From the descriptions in your protocols page I gather that the Visikol HISTO reagent that you are sending us is primarily for index matching. I would like to confirm that it is ‘aqueous’ based and therefore it should be OK if we used dipping objectives.
Visikol HISTO renders tissues transparent through refractive index matching like 3DISCO or BABB. However, Visikol HISTO is amphipathic and can potentially damage objectives. Therefore, we suggest always using our ClearWells with dipping objectives or using a solvent compatible dipping objective. If you use tissue that are less than 1 mm in thickness you will not require the use of a dipping objective and can a standard air objective.

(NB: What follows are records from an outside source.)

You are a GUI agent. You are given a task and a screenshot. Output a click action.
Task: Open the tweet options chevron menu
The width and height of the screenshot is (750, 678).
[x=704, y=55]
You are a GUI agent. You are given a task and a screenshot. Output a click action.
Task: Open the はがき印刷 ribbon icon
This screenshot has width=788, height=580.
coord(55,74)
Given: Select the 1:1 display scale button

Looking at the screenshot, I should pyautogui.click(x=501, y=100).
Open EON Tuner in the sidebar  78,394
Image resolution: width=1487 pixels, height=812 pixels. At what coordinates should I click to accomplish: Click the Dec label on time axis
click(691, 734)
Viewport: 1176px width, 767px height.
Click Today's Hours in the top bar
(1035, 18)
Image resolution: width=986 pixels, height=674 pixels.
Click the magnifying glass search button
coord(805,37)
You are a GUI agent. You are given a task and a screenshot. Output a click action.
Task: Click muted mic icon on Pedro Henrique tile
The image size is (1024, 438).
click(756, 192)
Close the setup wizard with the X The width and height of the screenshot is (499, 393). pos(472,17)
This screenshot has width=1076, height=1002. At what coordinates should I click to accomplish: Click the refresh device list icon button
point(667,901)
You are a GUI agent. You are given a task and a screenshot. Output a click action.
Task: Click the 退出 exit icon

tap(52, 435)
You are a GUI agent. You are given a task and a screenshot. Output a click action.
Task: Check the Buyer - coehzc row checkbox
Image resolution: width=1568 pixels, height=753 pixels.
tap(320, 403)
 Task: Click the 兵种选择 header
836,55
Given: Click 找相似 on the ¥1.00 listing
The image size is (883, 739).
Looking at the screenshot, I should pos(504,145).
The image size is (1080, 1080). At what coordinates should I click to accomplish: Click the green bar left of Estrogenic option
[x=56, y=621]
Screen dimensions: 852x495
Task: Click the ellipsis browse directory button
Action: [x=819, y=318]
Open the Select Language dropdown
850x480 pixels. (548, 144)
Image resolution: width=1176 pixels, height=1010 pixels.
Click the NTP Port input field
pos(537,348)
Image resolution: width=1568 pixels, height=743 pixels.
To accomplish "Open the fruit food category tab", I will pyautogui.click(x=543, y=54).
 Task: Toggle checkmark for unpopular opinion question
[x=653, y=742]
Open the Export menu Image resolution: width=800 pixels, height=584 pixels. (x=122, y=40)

I downloaded your protocol. It recommends methanol treatments for increasing antibody penetration. Is this at room temperature? How long do you recommend to leave the nuclear stain(s) for?
Methanol is recommended, although ethanol is fine provided it is reagent grade ethanol containing no water. The treatments can be done at room temperature or 37C to quicken treatments. In our experience, nuclear staining is usually accomplished in as little as 30-60 minutes for most brain tissues and most nuclear stains depending on size. If you see incomplete staining in the tissue’s center, increase the concentration of stain and incubation time. However, for tissues that are labeled with fluorescent protein dehydration should be conducted at 4C using ethanol. For tissues where background fluorescence is problematic we suggest conducting all processing steps at 4C.
Can you compare Visikol HISTO to the other clearing techniques?
As a clearing technique Visikol HISTO is most similar to 3DSICO/iDISCO as it renders tissues transparent through the process of refractive index matching. We have developed Visikol HISTO to be rapid and it is the only clearing technique which is non-destructive to tissues and can be reversed.
Visikol HISTO differs from CLARITY drastically as it does not require embedding a tissue in a gel and is overall a very simple process designed for high-throughput. CLARITY is a destructive process which removes lipid membranes and prevents validating the approach with the traditional histological approach.
The process of using Visikol HISTO is as simple as Scale, but Visikol HISTO is about 5-10 times faster than Scale depending on the tissue. Scale does not work well with immunolabels whereas Visikol HISTO has been optimized for immunolabeling. Additionally, Scale damages tissue integrity and over time Scale makes tissues brittle and all apart.